En réalité, nous pratiquons de la médecine générale, abordée différemment.

En PASS, nous soignons des personnes, pas seulement des pathologies. Nous partons de la personne et de son environnement pour traiter sa maladie. 

 

Comment évoquer ces aspects en population générale ? 

On peut réussir à convaincre.

Un ophtalmologiste, à qui j’avais demandé de faire preuve de vigilance lors de la prescription de médicaments pour une femme sans sécurité sociale m’avait répondu « je ne suis pas assistante sociale ». Lorsque j’ai revu cette patiente, il avait préféré lui donner les médicaments plutôt que de les lui prescrire pour être sûr qu’elle puisse se soigner.

Nous pouvons convaincre au cas par cas. Un travail important est nécessaire, dans le milieu hospitalier, mais également au niveau de la société. 

Pour beaucoup de gens, il suffit de demander l’AME (Aide Médicale de l’État) pour l’obtenir immédiatement, ce qui est bien évidemment faux. 

Ce débat existe actuellement dans la société et il est important de mieux informer, en particulier ceux qui plaident pour la suppression de l’AME.

J’insiste constamment auprès de nos partenaires sur le fait que nous pratiquons une médecine raisonnable : c’est-à-dire une médecine efficace, adaptée à des patients en grande difficulté et qui ne soit pas excessivement onéreuse. On ne va pas prescrire systématiquement la dernière molécule coûteuse quand une alternative existe.

Nous devons rester une médecine raisonnable, qui dépense peu mais bien !

Pour mieux soigner la population, il faut savoir mieux utiliser nos ressources.

 

Quels sont les avantages en termes d’organisation du temps vie personnelle / vie professionnelle ? 

Pour un médecin ayant une activité libérale, non salariée il existe une relation directe entre le nombre de patients vus et ses revenus. Une dérive possible est qu’on cherche à en voir toujours plus.

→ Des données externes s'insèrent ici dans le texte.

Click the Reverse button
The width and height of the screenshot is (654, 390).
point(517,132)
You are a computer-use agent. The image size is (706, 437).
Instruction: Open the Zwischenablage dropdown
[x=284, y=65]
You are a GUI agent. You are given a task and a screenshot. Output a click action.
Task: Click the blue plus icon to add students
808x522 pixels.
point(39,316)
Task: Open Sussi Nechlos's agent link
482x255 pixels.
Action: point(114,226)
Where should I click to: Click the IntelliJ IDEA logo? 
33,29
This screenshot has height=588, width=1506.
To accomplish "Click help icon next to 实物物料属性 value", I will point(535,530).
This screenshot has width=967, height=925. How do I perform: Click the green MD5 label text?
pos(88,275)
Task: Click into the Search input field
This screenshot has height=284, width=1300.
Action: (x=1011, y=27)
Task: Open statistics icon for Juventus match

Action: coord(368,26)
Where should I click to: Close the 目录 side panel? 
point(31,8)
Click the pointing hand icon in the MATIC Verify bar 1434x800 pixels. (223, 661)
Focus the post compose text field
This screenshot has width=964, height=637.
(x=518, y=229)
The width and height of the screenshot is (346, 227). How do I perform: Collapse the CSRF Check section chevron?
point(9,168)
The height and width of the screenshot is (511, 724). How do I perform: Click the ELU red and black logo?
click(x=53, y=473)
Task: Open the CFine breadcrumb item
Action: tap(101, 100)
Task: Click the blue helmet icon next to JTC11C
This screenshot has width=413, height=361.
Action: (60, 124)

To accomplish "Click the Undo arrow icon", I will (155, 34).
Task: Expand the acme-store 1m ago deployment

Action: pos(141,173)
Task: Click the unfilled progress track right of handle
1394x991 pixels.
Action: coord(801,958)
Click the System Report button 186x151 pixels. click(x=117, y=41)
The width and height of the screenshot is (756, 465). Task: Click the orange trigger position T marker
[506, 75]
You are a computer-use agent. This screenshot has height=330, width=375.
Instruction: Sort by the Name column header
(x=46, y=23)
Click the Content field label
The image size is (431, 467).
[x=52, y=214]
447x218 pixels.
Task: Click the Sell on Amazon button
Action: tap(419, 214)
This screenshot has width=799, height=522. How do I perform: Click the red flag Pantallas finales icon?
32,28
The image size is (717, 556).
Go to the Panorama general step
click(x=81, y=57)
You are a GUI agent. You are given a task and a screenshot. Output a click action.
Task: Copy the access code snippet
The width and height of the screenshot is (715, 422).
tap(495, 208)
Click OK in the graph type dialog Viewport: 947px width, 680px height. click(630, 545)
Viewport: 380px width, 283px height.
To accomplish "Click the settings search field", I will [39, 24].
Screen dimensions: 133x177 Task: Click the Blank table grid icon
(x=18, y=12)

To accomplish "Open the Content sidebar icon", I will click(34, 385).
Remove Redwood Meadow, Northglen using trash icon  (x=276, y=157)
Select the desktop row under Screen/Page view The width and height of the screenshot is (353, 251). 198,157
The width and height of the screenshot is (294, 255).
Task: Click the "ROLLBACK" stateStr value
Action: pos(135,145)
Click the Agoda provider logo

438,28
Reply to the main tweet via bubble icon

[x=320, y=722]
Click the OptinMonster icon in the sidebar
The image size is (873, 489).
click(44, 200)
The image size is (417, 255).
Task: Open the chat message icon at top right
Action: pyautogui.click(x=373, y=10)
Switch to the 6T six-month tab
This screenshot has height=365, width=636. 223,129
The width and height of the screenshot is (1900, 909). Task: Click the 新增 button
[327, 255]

En tant que médecin salarié, on peut mieux gérer son temps, y compris avec les patients.

Dans les PASS, certains patients ont un rendez-vous programmé et d’autres se présentent spontanément. 

Combien de temps consacrer à chaque patient ? il n’existe pas de durée fixe. 

Exemple, lorsque nous faisons appel à un interprète par téléphone, le temps de consultation est multiplié par trois, voire quatre. Il faut poser la question, la faire traduire, recevoir la réponse, etc.

L’avantage d’être salarié, c’est la garantie d’un salaire fixe à la fin du mois, avec un nombre d’heures raisonnable à faire.

Bien sûr, nous gagnons moins que certains confrères libéraux, mais il serait faux de dire que les médecins sont mal payés dans les hôpitaux publics. Nos revenus sont relativement confortables.

Cela nous permet de gérer notre travail à un rythme raisonnable, de privilégier la qualité tout en conservant une vie familiale et sociale équilibrée.

Nous avons surtout la satisfaction de pouvoir se dire que nous avons fait le maximum pour chaque patient.

Cependant, la médecine libérale garde sa place dans le système de soins et j’incite souvent les patients à aller consulter en cabinet lorsque leur situation le permet pour intégrer le droit commun.

Aujourd’hui, beaucoup de médecins préfèrent travailler à l’hôpital, les conditions y sont différentes. Exemple, nous ne sommes jamais seul, ce qui n’est pas le cas dans certains cabinets. 

Les personnes en précarité ne sont pas différentes des autres, seule leur situation les différencie. Avant, mon but était de sauver des vies. Maintenant, j’essaie d’améliorer des existences, et c’est beaucoup plus difficile. Exemple, un massage cardiaque, ça marche ou pas. C’est un moment très intense, avec un geste technique à faire. Si ça marche, on est contents, sinon, on ne peut rien y faire.

Essayer d’améliorer les conditions de vie des personnes est beaucoup plus compliqué, et c’est aussi difficile à gérer pour nous-mêmes. Nous recevons certains patients vivant dans la rue depuis de nombreuses années. Pour observer la moindre évolution de leur situation, il faut parfois plusieurs mois.

Au début, nous souhaitons que ce soit rapide, mais c’est le patient qui détermine la vitesse de la progression. Le médico-social n’est pas toujours facile, il faut réussir à faire travailler ensemble des soignants et des travailleurs sociaux sans que les uns ne prédominent sur les autres.